Wildflowers
by Robert Noonan
iUniverse

"Some make the best of it, and some run away to live on the streets"

Wildflowers artfully unveils the dark underside of the American story by revealing the lives of its lower class in the waning years of the "gay" 1890s. Noonan promotes the weak, the feminine, the young, and the un-heroic in the classical sense, who are portrayed as orphans hitched to the back of freight trains or "orphan trains" heading westward from New York City and toward an uncertain future. The era's laissez faire capitalism would trickle far, far down indeed before any kind of child labor or worker protection laws were enacted. "Boys younger than ten working as doffers, removing fast-spinning bobbins filled with thread and replacing them with empty ones."
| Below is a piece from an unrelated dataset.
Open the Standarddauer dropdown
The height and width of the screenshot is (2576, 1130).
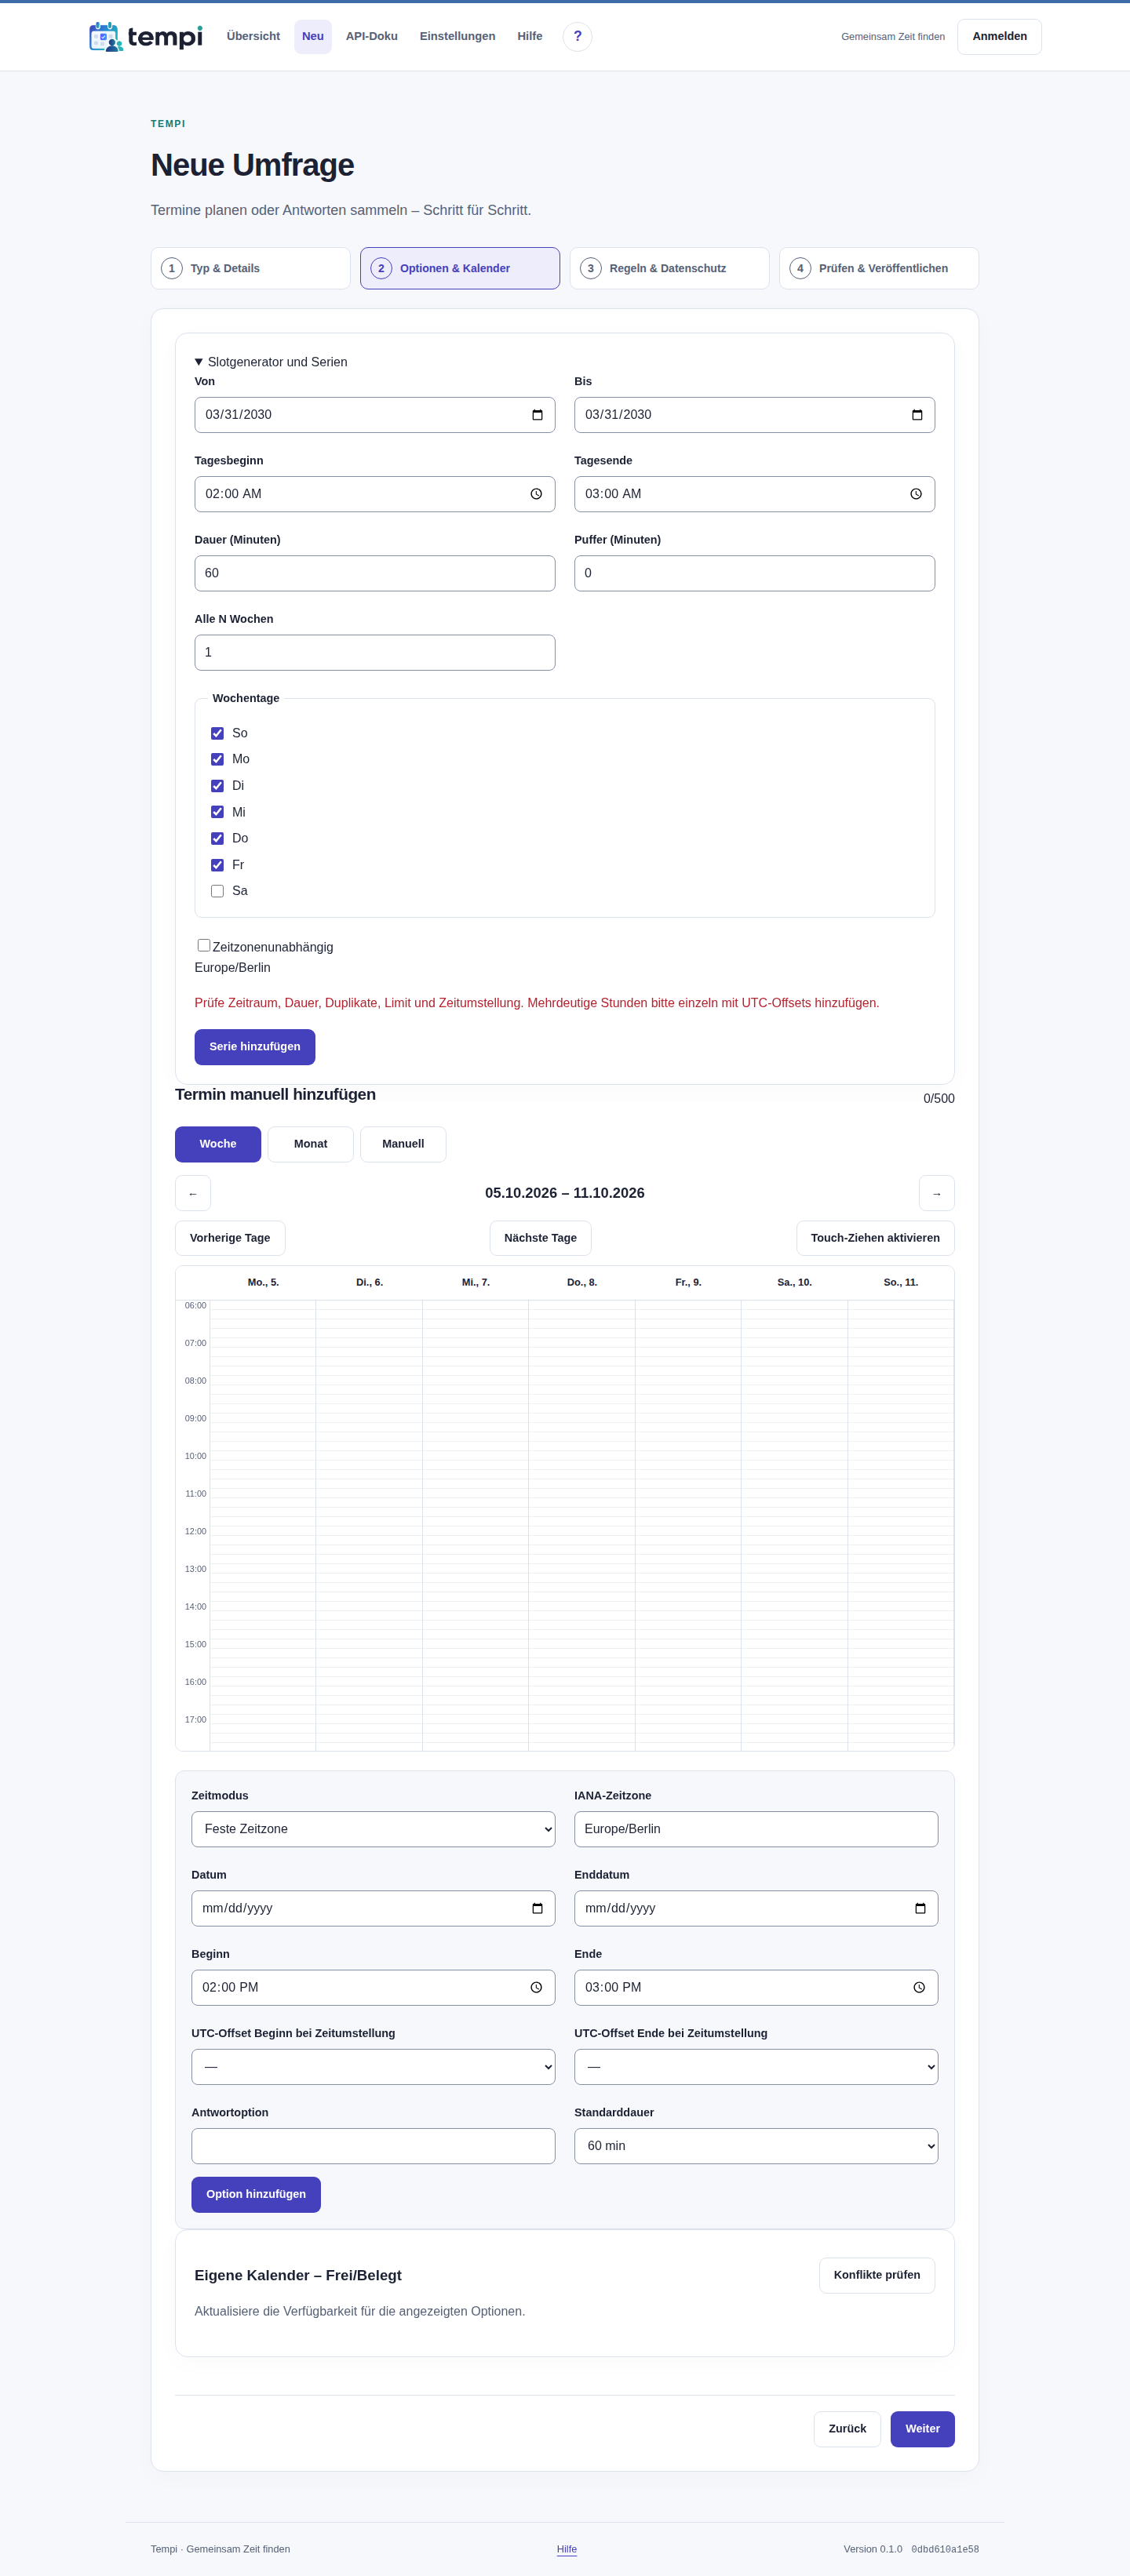[756, 2146]
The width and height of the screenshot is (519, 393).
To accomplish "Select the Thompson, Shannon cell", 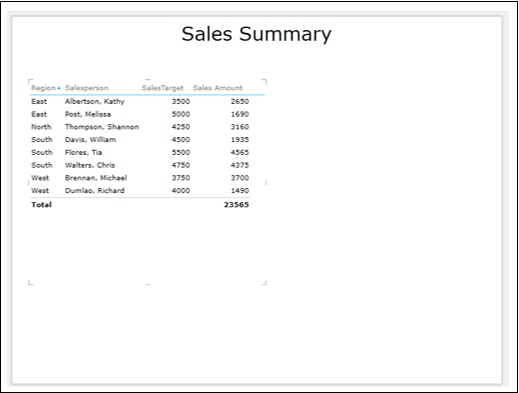I will pos(102,127).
No safety nets existed in an era of completely unregulated industrialization, not that this novel is any kind of dry treatise on social stratification or the painful transition of our country from a rural agricultural economy to an urban industrial one. The reader understands these as the simple historical facts that stand behind the soft-focus portrait of Hollywood's little houses on the prairie. Hillary, Iris, and Vera are three child laborers who choose the simple wildflower they pick in the country to symbolize the strength of their bond against the dehumanizing daily grind of low-wage factory work. Together they manage to find happiness and hope in the midst of squalor, poverty, and exploitation.

Noonan wonderfully illuminates the lives of our ancestors. The human spirit shines in his telling of a story of the working poor who are trying to live and not just survive in Alton, Delaware in 1898. His skill in fleshing-out authentic characters, together with a naturalistic plot, make for a compelling read. The truth of his setting and historical accuracy make it necessary to be told.